#### [Task data]

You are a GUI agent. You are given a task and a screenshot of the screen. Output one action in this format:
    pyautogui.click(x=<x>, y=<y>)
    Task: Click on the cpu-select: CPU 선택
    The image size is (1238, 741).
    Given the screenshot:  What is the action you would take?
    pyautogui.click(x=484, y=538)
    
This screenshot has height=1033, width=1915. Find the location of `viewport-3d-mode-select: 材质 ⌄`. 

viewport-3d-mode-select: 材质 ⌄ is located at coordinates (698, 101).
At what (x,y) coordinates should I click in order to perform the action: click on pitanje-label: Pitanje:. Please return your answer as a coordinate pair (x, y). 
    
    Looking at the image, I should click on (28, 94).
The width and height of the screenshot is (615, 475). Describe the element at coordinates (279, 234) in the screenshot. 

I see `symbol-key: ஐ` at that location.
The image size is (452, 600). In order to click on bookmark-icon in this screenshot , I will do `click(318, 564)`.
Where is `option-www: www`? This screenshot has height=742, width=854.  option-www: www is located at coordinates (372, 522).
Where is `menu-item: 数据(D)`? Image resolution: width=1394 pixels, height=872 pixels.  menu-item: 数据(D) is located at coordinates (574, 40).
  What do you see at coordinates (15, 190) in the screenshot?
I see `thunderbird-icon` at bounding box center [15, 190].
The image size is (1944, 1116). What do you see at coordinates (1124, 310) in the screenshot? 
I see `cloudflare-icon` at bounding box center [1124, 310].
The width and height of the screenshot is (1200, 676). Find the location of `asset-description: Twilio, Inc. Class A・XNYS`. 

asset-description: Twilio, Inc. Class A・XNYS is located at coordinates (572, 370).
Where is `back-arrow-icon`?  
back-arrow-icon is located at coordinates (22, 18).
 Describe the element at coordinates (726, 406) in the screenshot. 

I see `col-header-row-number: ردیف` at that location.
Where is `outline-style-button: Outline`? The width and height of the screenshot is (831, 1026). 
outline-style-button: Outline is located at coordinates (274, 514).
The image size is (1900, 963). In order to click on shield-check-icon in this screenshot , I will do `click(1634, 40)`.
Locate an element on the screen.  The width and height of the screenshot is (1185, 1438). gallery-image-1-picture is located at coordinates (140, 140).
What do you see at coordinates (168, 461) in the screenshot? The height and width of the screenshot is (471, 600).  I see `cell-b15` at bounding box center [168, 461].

#### [Your assignment]
Pull out every line of the entries above that contains the word "Twilio", matching case exactly, and copy each one in full.

#### [Answer for the task]
The width and height of the screenshot is (1200, 676). Find the location of `asset-description: Twilio, Inc. Class A・XNYS`. 
asset-description: Twilio, Inc. Class A・XNYS is located at coordinates (572, 370).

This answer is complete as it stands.